Cette préparation sera utilisée en lotion sur dartres, herpès et en compresse sur les hémorroïdes non ulcérées, les dartres et l’eczéma (Valnet, 1983, p.246). Avec quelques variantes, on y trouve cette préparation pour le même usage avec les mêmes indications chez de nombreux auteurs.

  • En usage interne.

en décoction de tiges séchées, le Dr Valnet donne comme indication principales les dermatoses, les rhumatismes, la goutte. P. Lieutaghi (1978, tome 2, p.41) retient les usages de cette décoction pour traiter les dermatoses.

Les résultats sur les dermatoses telles que l’acné, l’eczéma, les dartres, l’herpès et le psoriasis semblent bien attestés. P. Lieutaghi cite Cazin (1850) et Leclerc (1976).
 

Aujourd’hui, la toxicité de la plante et les effets secondaires du traitement font que l’usage de la douce-amère en phytothérapie est restreint. Par contre elle est encore utilisée en homéopathie en association dans des pommades contre les dermatoses.
 

Quant à la préparation de la décoction,  de légères différences sont à noter selon les auteurs.
 

Selon Lieutaghi( 1978) les doses sont de 8 à 30 g de tiges sèches pour 1 litre d’eau, en commençant par 8 g et en augmentant progressivement jusqu’à 30 g et sans jamais dépasser 50 g.
 

Pour Valnet (1983) le départ est de 10 gr pendant une semaine et est augmenté ensuite progressivement jusqu’à 30 g.

En ce qui concerne la préparation de la décoction, la différence entre ces deux auteurs est plus importante. Pour le premier, il faut laisser infuser les tiges dans un litre d’eau pendant quelques heures et réduire ensuite d’un tiers par ébullition. Il faut boire 3 tasses par jour de cette liqueur.
 

Pour le second, la préparation est plus rapide.
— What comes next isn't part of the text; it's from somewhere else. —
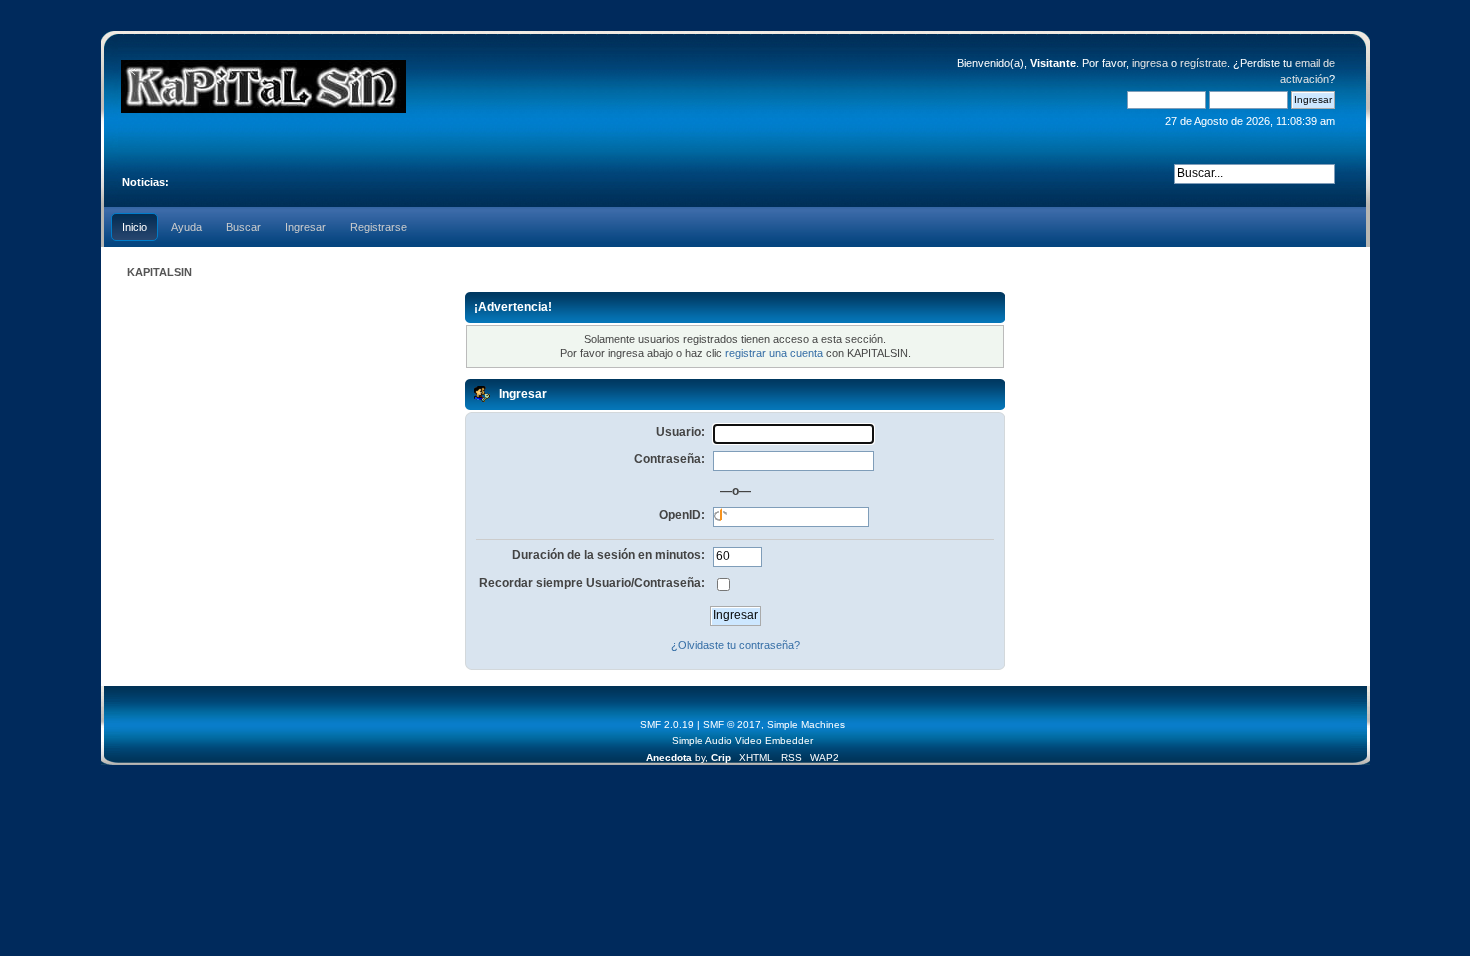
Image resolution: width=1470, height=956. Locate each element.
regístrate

On fait bouillir pendant 2 minutes et on laisse infuser pendant 10 minutes et boire deux tasses par jour entre les repas. En fait, la posologie doit être adaptée dans chaque cas. C’est ce qu’avait déjà indiqué, un médecin du XVIIIème siècle, Joseph Barthélémy François Carrère qui aussi , dans lé Traité des propriétés, usages et effets de la douce-amère,trouvait “ que celles cultivées dans les jardins sont peu ou pas efficaces, comme si la culture leur faisait perdre tout pouvoir”.